In basic training you spend a bit of time on the rifle range.  Although I'd shot a 22 rifle to kill skunks and possums on the farm, I was far from being a marksman.  That was very evident in my early sessions on the range. When my company went to the range for qualification tests, I was seriously concerned about flunking, which would have meant having to repeat some weeks of basic.  As it turned out, the test with popup targets (I don't remember that we'd trained on them, definitely not in the way the test went) was such that I passed, almost rating as "expert".  The key was that I didn't have time to get nervous, so I could react to each new target and fire without over-thinking.

Monday, April 27, 2015

USDA and E-Signature

Government Executive "reports" on a "Summit for Digital Government".
The upcoming summit will feature a case study of the USDA’s electronic signature initiative and educational sessions from the most experienced e-signature provider to government. e-SignLive will share best practices gained from more than 500 government customers and some of the longest running, largest paperless initiatives including the Joint Chiefs of Staff, GSA and the US Army.
It's really a promotion for Silanis, a case where the bureaucratic-industrial complex comes together: one or more bureaucracies get the chance to look modern and progressive and the vendor gets the implicit endorsement of a user. In this case the magazine gets free content, since the heading, artfully using grayer type than the black type of the article, reveals:


Sponsor Content brought to you by
This content is made possible by our sponsor. The editorial staff of Government Executive was not involved in its preparation.


Maybe in addition to Ike's "military-industrial complex" we should have something like a "contractor-bureaucracy complex?"

Sunday, April 26, 2015

"New York is the rat’s ideal habitat"

Growing up in Upstate New York, we knew that instinctively.  New York City was the home of all that was strange, and foreign, and bad, at least on those days when my mother, born in the city, didn't reminisce about going to the American Museum of Natural History during her visits to her grandmother.

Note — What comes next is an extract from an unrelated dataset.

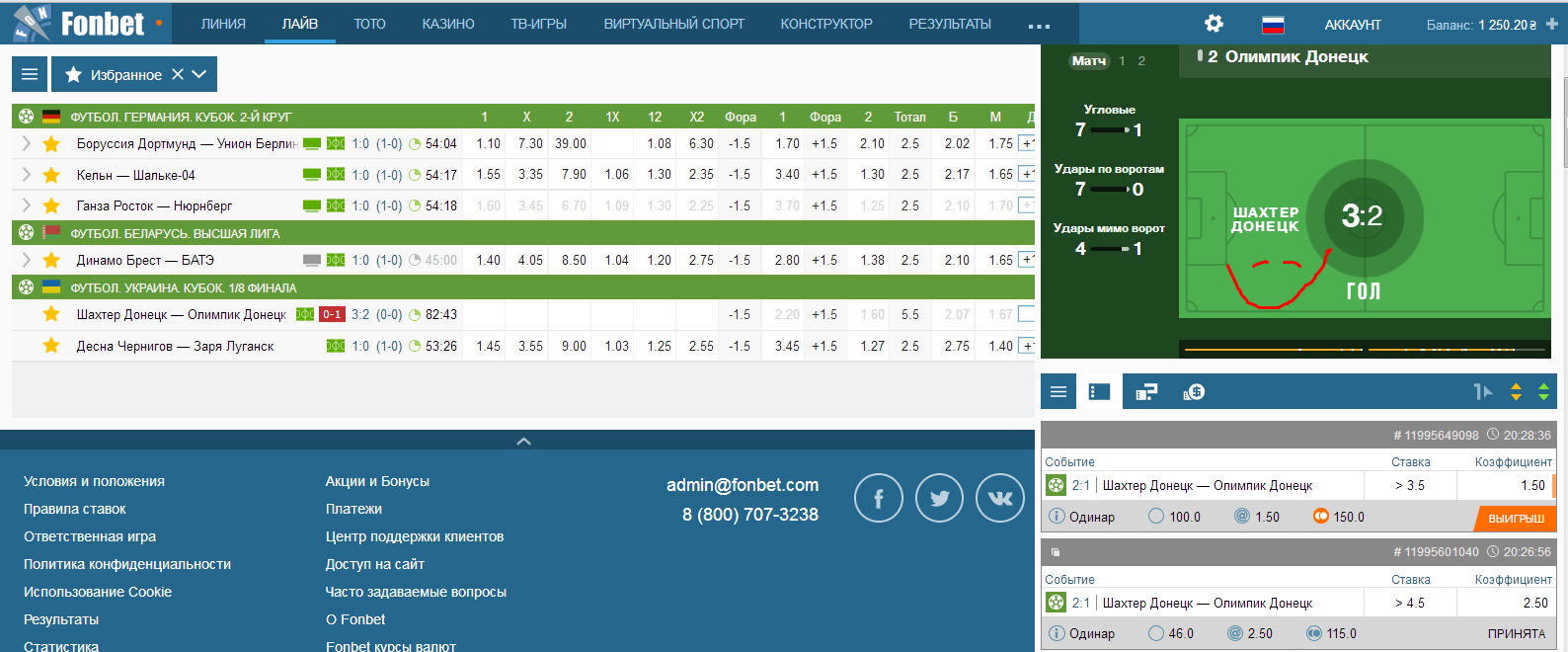Open the Правила ставок link
Image resolution: width=1568 pixels, height=652 pixels.
(x=75, y=509)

The sentence is from a good article in the New York Times Magazines on rats and other aspects of urban ecology.  Did you know that white-footed mice are so "neophobic" (afraid of the new, like me) that the city supports genetically distinct populations?

Friday, April 24, 2015

US Digital Services

The newest thing, a legacy of the rush to fix the Obamacare website, is the US Digital Services.
Digital services' role "will stop when we get you to minimally viable project," Kruger said. The team can help define user needs, build in analytics, wireframe the user experience, deploy and test alpha and beta versions, and generally tune and refine a service to ensure it can serve the intended purpose. "When we're happy with that, we'll hand it back to the business unit, and they'll own it -- to maintain it, to make improvements over time."

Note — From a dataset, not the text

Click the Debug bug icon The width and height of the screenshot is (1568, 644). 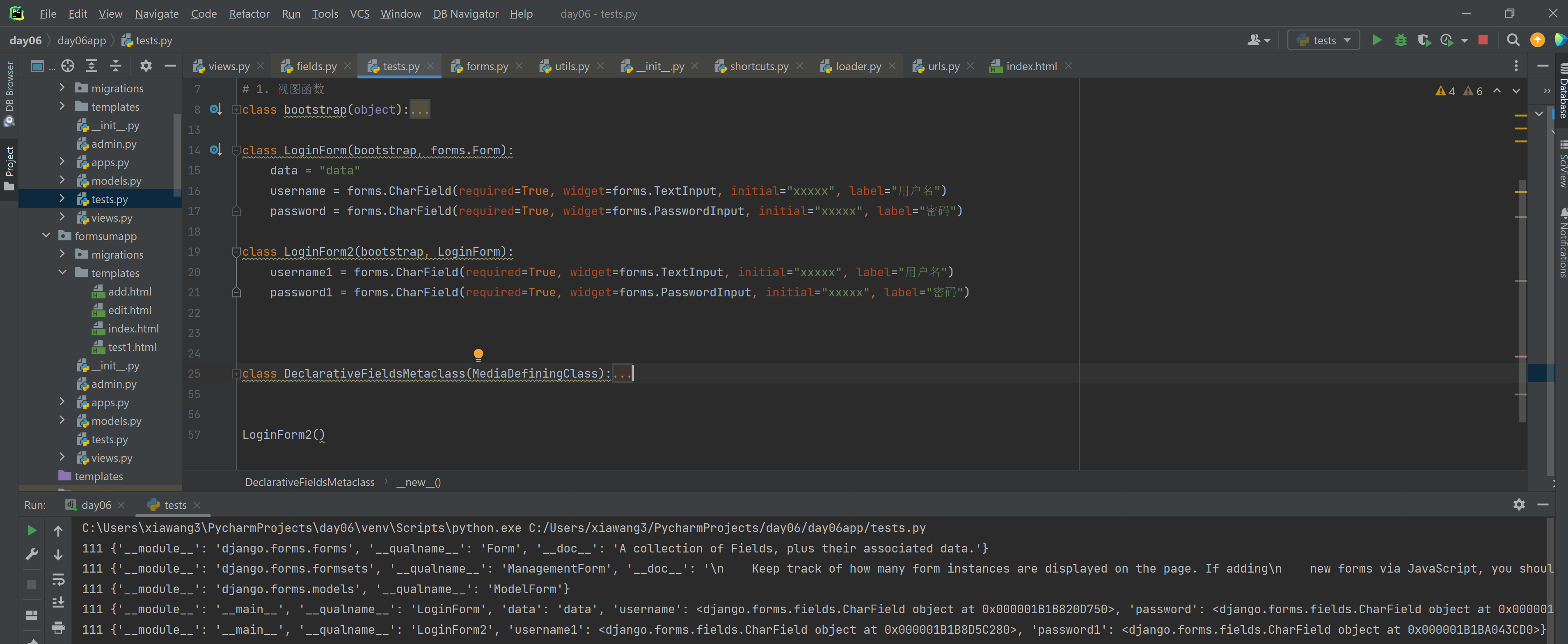point(1401,40)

"We're not going to be here forever," he said. It is up to the business unit to plan for ongoing maintenance and support, and "from the beginning, we're going to have that conversation."
I think there are some downsides to this idea, or at least there would have been in the old days of COBOL.  One downside was the difficulty of understanding what's going on and making changes to the code.  That was at least one rationale for all the documents produced in the old "waterfall" software development process: users and systems analysts were supposed to produce a lot of documents at different levels of understanding (data, system flow, etc.) which would then enable their successors to understand what was going on.  My own feeling/guess is that what happened when these documents were produced was the people involved learned the process by writing documents, so there was a reasonable base of understanding among enough people to be able to handle people retiring, etc.